Clauder Arcanjo – O ANO BOM DE COMPANHEIRO ACÁCIO

O fim do ano se aproxima. Corro com as horas e, confesso, não sinto saudade deste ano já velho. E revelho, creia-me, caro leitor.

Cansado dos noticiários pejados de desgraça e de más notícias, resolvi, há dois dias, enfiar a cara por entre as ruas e becos da nossa cidade. Em busca do inaudito, do inopinado e do surpreendente, como dizia um velho escriba de província.

Parei na cafeteria do Rafael Arcanjo e senti, nos seus olhos, um quê de rabugice ainda mais pronunciado. Pedi o meu café expresso e tentei entabular uma conversa amena, porém percebi que o sujeito estava mais para briga do que para o comércio. Paguei a conta e saí para a manhã ensolarada.

Ao dobrar a esquina, uma voz:

— Você por aqui?! Julgava-o nas praias, regado a champanhe e tangido pelos eflúvios do caviar.

Era o Companheiro Acácio, com o seu característico acento de ironia, zombaria e mofa.

— É você, seu filho de uma…?

Troquei a palavra de baixo calão por um abraço apertado naquele amigo cinquentão.

Não sei por que, no entanto sempre guardo um carinho todo especial por esse rabugento, provinciano de plantão e de carteirinha.

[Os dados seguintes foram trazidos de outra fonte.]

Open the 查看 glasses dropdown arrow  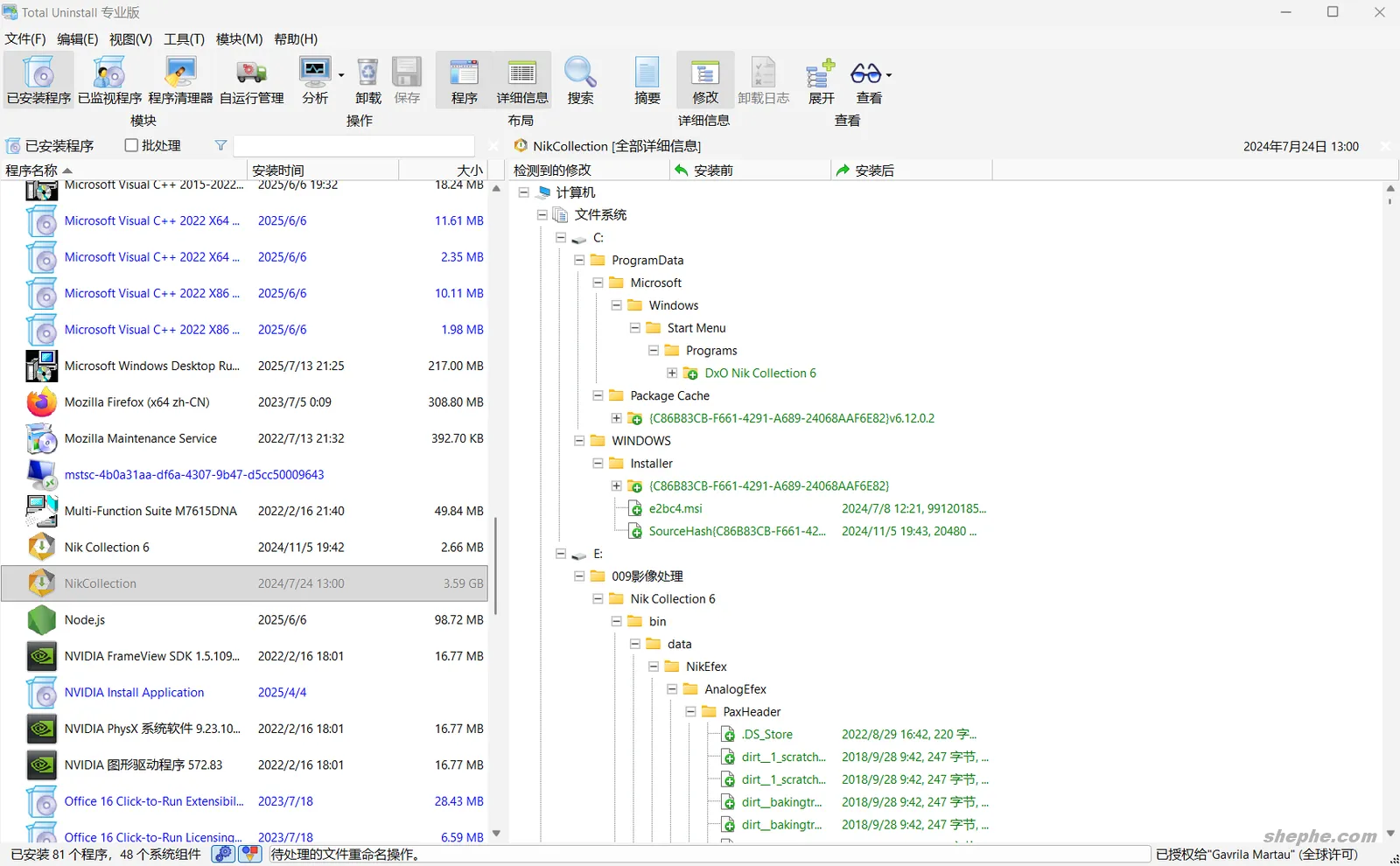(x=889, y=75)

Silentes, caminhamos algumas quadras. De quando em vez, alguém anunciava, aos berros e aos gritos, uma nova promoção “imperdível”. Não conseguíamos dar três passadas sem esbarrar nos camelôs com seus sacos repletos de quinquilharias.

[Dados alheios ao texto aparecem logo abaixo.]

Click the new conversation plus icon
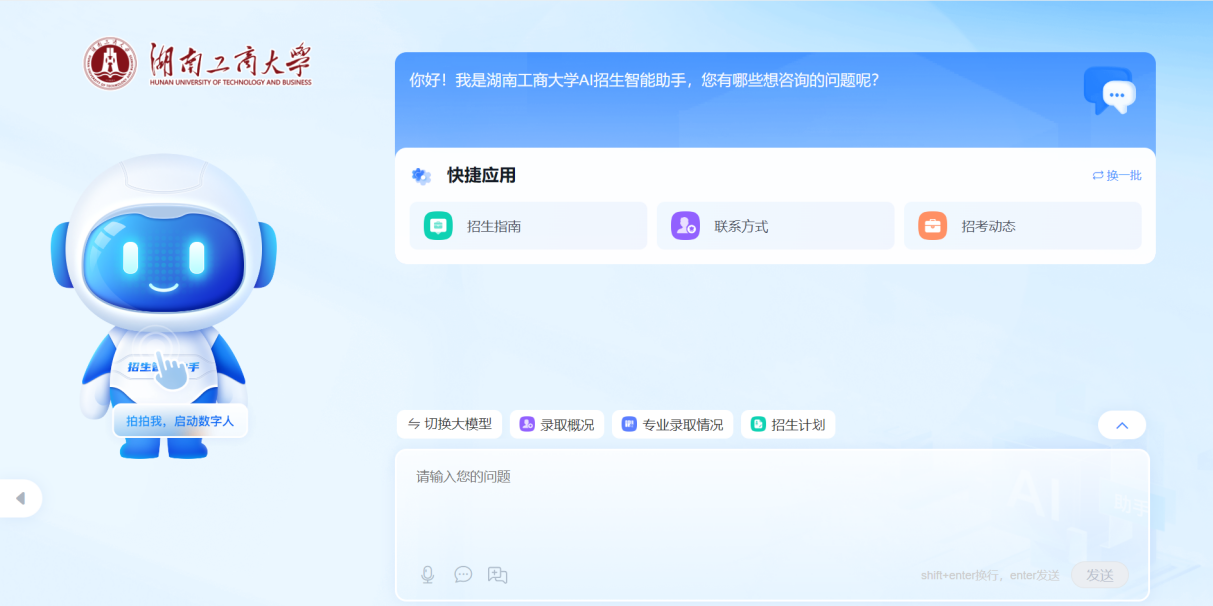coord(497,574)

— Veja, meu rei!, esta é a mais nova invenção dos chineses: um telefone celular com ligação direta para o comando da operação Lava Jato — atalhou-nos um deles, com a boca cheia de dentes e as mãos sedentas por cobre.

Companheiro Acácio percebeu o meu mal-estar. Sabia-me petroleiro, bem como do enorme carinho e zelo que sinto por nossa petroleira, empresa que foi vítima dessa sequência de golpes baixos, num conluio entre maus políticos e péssimos diretores.

Pouco à frente, o RustCafé nos socorreu e nos abrigou. Sentamos, pedimos uma água mineral e dois expressos.

O silêncio posto sobre a mesa, fomos salvos pela presença de uma poetisa da nova geração. Sobraçada a Lavoura arcaica, de Raduan Nassar, a jovem escritora sentou-se à mesa, passando a descrever-nos o seu alumbramento com tão belo livro:

— Uma gema, uma preciosidade! Quanto tempo, amigos, eu passei longe de Raduan. Não sabia da existência deste magistral romance!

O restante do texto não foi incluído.